Closed Llannelongue closed 1 year ago
I like it. I think a useful way to think about the design is probably to consider different consumers of the (3) classes / modules. How would this look if we wanted to use the same code to post-process some SLURM logs, for example? (I guess that is a good argument for separating the CI API stuff from the calculation of the optimum run time). What other example use cases could we plan for?
Sounds good! I agree that a lot of the names are now quite misleading and there is a risk of us getting too comfortable with them ! :) But obviously naming is hard and this was perfectly acceptable in the context of the hack day. I'm thinking that fine-grained changes like renamings can happen progressively as we add missing features and reshuffle the overall design a bit.

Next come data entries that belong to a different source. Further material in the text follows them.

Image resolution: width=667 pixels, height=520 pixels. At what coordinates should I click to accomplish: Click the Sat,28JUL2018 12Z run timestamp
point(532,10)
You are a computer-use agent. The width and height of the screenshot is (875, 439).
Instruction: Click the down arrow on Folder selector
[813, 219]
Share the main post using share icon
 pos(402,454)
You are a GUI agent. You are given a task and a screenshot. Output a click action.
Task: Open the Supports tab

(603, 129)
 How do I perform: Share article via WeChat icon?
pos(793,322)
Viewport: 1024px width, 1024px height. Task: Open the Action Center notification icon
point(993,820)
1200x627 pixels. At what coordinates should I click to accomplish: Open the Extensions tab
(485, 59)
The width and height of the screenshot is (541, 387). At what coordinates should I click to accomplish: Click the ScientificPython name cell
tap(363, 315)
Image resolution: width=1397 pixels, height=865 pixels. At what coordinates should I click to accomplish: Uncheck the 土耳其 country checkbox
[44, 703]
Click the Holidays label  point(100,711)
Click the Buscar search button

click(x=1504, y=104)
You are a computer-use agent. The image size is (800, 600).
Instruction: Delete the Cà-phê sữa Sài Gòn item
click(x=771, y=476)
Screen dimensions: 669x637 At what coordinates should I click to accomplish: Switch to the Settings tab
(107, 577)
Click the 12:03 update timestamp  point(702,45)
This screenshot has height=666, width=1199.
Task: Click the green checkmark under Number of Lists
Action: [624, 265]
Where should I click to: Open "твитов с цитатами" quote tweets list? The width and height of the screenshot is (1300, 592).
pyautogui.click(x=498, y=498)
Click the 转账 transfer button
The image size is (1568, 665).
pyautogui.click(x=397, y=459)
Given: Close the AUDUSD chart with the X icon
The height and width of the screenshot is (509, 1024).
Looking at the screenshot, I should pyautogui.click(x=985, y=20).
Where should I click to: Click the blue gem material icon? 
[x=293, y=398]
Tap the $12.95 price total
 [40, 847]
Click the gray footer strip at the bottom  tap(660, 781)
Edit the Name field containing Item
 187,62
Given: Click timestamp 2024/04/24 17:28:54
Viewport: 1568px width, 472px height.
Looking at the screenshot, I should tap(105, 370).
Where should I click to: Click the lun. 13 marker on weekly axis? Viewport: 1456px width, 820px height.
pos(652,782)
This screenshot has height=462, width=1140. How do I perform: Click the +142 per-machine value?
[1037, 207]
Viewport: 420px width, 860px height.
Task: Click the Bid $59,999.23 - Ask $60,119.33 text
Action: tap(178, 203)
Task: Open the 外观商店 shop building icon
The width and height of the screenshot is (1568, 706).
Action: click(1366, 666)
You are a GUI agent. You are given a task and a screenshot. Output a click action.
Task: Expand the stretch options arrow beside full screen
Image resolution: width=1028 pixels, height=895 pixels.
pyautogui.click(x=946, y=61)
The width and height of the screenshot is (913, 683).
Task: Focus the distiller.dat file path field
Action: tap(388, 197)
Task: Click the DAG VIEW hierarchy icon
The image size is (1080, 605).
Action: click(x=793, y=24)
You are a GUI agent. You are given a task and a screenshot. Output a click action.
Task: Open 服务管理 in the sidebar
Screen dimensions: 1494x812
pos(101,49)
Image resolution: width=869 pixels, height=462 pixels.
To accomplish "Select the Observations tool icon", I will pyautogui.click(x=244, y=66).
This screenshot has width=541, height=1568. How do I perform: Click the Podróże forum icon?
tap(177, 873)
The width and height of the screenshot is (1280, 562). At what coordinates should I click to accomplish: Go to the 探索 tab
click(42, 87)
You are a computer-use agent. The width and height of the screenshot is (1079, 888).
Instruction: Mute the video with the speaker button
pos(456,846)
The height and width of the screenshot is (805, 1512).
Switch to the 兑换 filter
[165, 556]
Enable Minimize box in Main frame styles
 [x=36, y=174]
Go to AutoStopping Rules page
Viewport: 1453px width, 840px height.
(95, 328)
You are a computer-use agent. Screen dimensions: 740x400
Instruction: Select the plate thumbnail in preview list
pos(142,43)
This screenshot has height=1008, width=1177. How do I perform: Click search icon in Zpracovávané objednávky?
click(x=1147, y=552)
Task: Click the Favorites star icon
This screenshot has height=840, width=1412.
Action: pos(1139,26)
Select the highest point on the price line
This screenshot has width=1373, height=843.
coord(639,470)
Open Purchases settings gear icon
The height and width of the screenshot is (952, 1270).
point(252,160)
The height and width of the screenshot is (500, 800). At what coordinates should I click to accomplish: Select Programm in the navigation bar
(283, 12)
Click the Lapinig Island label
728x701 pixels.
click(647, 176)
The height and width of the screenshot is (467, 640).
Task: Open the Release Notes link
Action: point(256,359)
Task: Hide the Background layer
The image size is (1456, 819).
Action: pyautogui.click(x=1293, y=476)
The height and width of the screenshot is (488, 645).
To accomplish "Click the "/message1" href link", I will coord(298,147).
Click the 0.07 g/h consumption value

Yes completely, and actually the naming of individual functions is pretty clear and completely fine taken individually :) (writecsv
indeed writes out the carbon intensities), but I think it got a bit muddled when integrating all the modules together last minute. Not a big deal overall
Mostly a note so I don't forget. Our current output time format isn't accepted by at on my laptop (a mac). The fix is to change: print(f"Best job start time: {starttime}")
to print(f"{starttime:%m%d%H%M}")
in __init__.py
. I also needed a slightly different invocation then we have in the readme:
echo 'I'm running' | at -t `python -m cats -d 10 --loc OX1`
Anyway, I should look at this a bit more and turn it into sensible ideas. Maybe we need multiple executable python files installed into bin, and tests for this stuff.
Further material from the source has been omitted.